Ypsilanti will am «demokratischen Sozialismus» festhalten

«Man tut sich mit den Inhalten nicht leichter, indem man Begriffe streicht – es sei denn, man will eine andere Partei», sagte Ypsilanti mit Blick auf die geplanten Sozialreformen der Bundesregierung.

Die Forderung nach Verteilungsgerechtigkeit sei jedenfalls aktueller denn je, findet die Parteichefin. Noch immer hänge eine gute Bildung oder eine ausreichende Versorgung im Gesundheitswesen von individuellen Ressourcen ab. Ein Blick auf die Ergebnisse der Pisa-Studie oder in den Mund von Menschen, denen man an den Zähnen den sozialen Status ablesen könne, genüge. Ypsilantis Fazit: "Da haben wir noch ganz viel gerecht zu verteilen."

Die Mitglieder der Partei hätten sich zum Grundsatzprogramm bekannt. Wer jetzt den "demokratischen Sozialismus" einfach wegstreichen wolle, der müsse sich überlegen, ob er den Mitgliedern damit nicht den mit ihnen geschlossenen Vertrag entziehe. Schließlich gehe es nicht nur um Traditionen, sondern um eine "konkrete Utopie", um "Visionen".

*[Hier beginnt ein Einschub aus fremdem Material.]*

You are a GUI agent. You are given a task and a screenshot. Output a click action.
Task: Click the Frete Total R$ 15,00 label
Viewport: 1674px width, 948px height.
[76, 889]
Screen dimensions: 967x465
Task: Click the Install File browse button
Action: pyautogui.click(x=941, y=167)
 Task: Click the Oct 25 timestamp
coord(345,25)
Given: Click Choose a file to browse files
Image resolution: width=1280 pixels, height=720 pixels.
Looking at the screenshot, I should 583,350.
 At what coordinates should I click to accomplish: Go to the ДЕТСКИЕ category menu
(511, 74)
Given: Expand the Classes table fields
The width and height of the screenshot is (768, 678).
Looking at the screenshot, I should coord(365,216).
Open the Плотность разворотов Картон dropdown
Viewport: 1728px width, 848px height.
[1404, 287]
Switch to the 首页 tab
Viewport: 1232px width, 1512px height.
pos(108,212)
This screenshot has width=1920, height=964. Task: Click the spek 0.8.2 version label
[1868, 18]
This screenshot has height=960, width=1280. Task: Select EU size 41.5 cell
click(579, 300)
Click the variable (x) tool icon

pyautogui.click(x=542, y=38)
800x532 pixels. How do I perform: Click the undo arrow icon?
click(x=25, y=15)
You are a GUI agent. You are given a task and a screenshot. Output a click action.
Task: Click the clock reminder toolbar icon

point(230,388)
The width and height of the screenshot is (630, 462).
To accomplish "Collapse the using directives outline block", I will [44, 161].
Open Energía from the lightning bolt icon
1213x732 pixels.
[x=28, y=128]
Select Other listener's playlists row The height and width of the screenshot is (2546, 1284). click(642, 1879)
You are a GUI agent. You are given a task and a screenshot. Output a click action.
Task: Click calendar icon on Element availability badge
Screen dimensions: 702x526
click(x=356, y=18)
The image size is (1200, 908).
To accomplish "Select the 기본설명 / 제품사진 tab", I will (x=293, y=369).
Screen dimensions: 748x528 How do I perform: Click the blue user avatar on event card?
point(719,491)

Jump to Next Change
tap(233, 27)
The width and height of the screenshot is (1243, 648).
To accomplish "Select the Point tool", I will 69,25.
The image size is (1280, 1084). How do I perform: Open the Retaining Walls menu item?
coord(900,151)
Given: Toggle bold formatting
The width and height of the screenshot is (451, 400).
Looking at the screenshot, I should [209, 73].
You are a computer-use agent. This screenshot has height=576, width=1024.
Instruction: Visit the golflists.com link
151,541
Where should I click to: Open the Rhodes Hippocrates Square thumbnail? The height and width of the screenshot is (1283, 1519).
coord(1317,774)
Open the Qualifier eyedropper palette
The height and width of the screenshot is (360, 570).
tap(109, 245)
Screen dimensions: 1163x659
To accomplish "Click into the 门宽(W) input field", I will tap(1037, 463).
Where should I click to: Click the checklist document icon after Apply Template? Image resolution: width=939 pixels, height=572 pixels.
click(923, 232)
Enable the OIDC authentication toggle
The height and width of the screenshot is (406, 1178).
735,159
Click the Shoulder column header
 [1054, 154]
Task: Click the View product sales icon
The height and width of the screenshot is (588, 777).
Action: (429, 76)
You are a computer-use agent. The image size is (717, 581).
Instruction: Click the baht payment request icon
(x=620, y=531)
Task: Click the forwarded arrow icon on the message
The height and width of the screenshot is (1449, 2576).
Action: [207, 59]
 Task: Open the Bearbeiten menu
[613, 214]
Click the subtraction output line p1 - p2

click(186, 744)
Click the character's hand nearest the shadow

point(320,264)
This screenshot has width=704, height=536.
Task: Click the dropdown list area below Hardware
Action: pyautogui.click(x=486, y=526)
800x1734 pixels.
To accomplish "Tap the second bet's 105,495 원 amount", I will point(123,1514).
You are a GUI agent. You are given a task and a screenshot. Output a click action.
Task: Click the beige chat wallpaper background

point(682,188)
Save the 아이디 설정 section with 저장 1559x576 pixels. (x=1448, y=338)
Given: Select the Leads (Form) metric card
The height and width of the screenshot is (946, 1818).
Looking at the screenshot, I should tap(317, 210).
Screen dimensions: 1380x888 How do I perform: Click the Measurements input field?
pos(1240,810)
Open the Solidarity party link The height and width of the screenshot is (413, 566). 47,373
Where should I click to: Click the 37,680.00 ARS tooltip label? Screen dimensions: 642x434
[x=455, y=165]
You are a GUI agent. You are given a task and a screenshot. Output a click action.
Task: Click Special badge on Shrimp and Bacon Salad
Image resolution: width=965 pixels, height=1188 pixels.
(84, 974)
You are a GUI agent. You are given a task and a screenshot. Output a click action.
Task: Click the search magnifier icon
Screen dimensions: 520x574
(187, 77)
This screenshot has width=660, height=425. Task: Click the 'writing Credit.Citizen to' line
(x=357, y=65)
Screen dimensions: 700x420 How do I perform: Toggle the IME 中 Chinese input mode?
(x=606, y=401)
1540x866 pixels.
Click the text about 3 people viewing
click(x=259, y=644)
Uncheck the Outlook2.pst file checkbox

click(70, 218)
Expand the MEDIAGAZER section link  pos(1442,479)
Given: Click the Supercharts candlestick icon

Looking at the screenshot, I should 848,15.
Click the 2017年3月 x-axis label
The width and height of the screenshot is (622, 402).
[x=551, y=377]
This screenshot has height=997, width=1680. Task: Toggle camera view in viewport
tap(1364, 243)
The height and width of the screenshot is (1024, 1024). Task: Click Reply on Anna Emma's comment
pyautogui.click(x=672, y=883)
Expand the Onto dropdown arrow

Die Chefin der Hessen-SPD befürchtet einen Mitgliederschwund, falls sich die Partei vom «demokratischen Sozialismus» verabschiede.
«Viele Menschen sind für den demokratischen Sozialismus ins KZ gegangen», sagte sie. Die SPD könne stolz darauf sein, «dass der Begriff mit ihr überlebt hat».